It’s Bell Let’s Talk Day and today, I am joining the conversation.
I’m so happy that we’ve been able to increase Canadians’ awareness around mental illness thanks to BELL’s “Let’s Talk” initiatives. Certainly, we need to be more empathetic and sensitive to the inner struggles of so many Canadians who suffer every day from a mental health issue. At the same time, I wonder out loud as a preventative medicine doctor, what else we can do than just ‘be aware’?
Beyond genetic predispositions, our ability or inability to cope with stress, can determine if a mental health illness could manifest. Hence, I advocate to everyone the need to learn coping strategies as well as develop resilience to developing or relapsing from mental health issues.
With respect to coping skills, my friend, Dr. Bill Howatt is a global expert in the field. Read about how to become a coping skills master.

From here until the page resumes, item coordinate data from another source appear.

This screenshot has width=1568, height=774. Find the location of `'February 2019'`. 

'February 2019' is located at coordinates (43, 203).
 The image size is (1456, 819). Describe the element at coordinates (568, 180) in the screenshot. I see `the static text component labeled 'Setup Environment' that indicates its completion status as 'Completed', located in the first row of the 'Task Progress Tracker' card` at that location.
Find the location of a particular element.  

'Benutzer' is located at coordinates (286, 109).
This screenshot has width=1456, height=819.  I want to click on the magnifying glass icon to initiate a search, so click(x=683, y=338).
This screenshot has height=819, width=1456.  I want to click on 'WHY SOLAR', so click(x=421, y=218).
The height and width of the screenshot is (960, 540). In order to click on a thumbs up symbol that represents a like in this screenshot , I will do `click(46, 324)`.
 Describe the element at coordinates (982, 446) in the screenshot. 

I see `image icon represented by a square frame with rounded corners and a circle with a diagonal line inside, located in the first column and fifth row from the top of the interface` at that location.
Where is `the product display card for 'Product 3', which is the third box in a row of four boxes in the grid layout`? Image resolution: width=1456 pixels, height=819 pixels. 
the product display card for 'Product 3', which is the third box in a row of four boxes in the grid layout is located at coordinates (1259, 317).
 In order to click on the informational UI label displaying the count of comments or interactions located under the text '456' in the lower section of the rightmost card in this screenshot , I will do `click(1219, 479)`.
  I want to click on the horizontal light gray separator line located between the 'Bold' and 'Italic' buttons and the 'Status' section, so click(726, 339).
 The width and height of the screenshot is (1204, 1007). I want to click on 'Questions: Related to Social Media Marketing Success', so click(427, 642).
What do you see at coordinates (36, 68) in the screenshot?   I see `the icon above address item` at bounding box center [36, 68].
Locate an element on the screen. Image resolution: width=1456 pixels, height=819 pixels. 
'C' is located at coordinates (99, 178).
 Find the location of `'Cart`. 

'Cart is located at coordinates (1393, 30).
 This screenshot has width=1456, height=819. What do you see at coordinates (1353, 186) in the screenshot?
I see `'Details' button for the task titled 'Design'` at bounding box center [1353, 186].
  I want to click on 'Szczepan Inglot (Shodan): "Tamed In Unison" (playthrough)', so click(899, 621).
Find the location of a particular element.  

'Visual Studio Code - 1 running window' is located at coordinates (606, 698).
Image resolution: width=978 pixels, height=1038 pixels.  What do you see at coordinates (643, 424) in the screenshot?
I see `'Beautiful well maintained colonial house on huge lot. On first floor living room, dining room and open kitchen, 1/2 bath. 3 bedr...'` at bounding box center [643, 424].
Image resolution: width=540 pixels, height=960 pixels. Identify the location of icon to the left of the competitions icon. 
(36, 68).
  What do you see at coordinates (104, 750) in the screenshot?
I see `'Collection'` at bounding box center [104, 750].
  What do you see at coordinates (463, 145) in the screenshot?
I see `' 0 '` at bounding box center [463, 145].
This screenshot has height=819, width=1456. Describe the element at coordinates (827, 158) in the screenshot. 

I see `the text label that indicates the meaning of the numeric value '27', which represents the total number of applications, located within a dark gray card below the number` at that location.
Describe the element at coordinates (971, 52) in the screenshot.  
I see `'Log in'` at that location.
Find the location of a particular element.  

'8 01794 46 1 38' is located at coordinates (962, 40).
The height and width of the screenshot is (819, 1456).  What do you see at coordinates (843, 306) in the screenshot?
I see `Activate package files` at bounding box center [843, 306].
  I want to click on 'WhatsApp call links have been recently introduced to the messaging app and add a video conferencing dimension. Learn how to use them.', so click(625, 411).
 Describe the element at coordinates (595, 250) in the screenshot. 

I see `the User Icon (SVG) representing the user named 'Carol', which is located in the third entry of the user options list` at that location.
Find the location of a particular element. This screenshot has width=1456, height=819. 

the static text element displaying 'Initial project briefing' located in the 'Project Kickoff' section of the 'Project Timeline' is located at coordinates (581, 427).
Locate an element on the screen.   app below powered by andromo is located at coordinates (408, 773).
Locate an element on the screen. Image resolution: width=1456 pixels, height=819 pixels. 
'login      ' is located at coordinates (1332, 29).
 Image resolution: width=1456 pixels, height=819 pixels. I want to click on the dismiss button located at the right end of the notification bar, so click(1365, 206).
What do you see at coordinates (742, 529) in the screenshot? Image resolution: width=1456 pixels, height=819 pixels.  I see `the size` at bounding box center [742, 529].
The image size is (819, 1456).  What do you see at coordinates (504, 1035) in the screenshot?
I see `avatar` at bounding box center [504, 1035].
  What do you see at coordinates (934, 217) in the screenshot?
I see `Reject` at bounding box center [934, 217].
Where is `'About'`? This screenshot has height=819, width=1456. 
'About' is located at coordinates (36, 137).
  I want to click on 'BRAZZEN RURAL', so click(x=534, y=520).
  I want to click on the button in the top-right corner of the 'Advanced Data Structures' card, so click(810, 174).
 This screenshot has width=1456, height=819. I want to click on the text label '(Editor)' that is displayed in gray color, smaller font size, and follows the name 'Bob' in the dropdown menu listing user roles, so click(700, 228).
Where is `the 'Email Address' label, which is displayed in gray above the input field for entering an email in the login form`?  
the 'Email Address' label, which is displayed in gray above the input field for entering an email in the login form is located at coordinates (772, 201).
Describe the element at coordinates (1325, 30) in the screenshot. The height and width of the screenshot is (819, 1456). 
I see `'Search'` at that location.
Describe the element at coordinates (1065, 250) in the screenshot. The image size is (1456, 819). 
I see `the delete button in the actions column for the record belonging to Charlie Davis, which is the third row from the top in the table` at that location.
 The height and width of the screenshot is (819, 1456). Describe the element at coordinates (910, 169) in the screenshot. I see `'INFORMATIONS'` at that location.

Coping and developing resilience to mental illness requires us to do some basic things that are good for physical resilience to illness and disease. I often quote a prominent neurologist from Harvard, who says, “What’s good for our heart is good for our brain.”
Here’s what you can do now for your brain to build resilience from illness.
This means spending 30 minutes walking briskly each day. I’m not asking you to go to the gym, but ideally, that would be good. Listen up if you’re a weekend warriors, we recently shared an article based on a study that said exercising on weekends may be good enough. Check it out, here.
The most important brain foods are omega fatty acids. In my clinic, we measure omega fatty acids levels in the blood and few people have healthy levels of omega fatty acids. You can find omega fatty acids in all fish, ‘orange’ coloured fish such as salmon, rainbow trout or arctic char have higher levels as do sardines. If you don’t eat the recommended 3-4 servings per week, you may need to take extra omega fatty acids on your non-fish days. To know what is right amount of supplementation you require, get tested using a finger prick test.
Cut out sugars, eat less red meats and inflammatory foods, and nourish your bodies with anti-inflammatories. All alcohol is a depressant, in other words, ‘a downer’. Its best you stay clear of this drug, but if you must, limit yourself to only one drink per day, but not every day.
Caffeine is another drug you should avoid as its ‘an upper’. If you drink too much of it, your body learns to be lazy and stop producing hormones that keeps your energy and mood up. Hence, limit yourself to one coffee a day, ideally in the afternoon and start your morning with a gentle jolt of caffeine with green tea. Ideally, drink only decaffeinated coffee or tea.
Last but not least, we need to rest our mind. We need to sleep better – at least 7 hours of restful sleep per night. Find some helpful sleep tips on another one of my blog posts.
Meditation or Mindfulness Training
My colleague, Dr. Elizabeth Stavros wrote about the role mindfulness meditation has in causing positive physical changes in the brain, read about it here.
In support of Bell’s Let’s Talk Day, let’s walk our talk – its time.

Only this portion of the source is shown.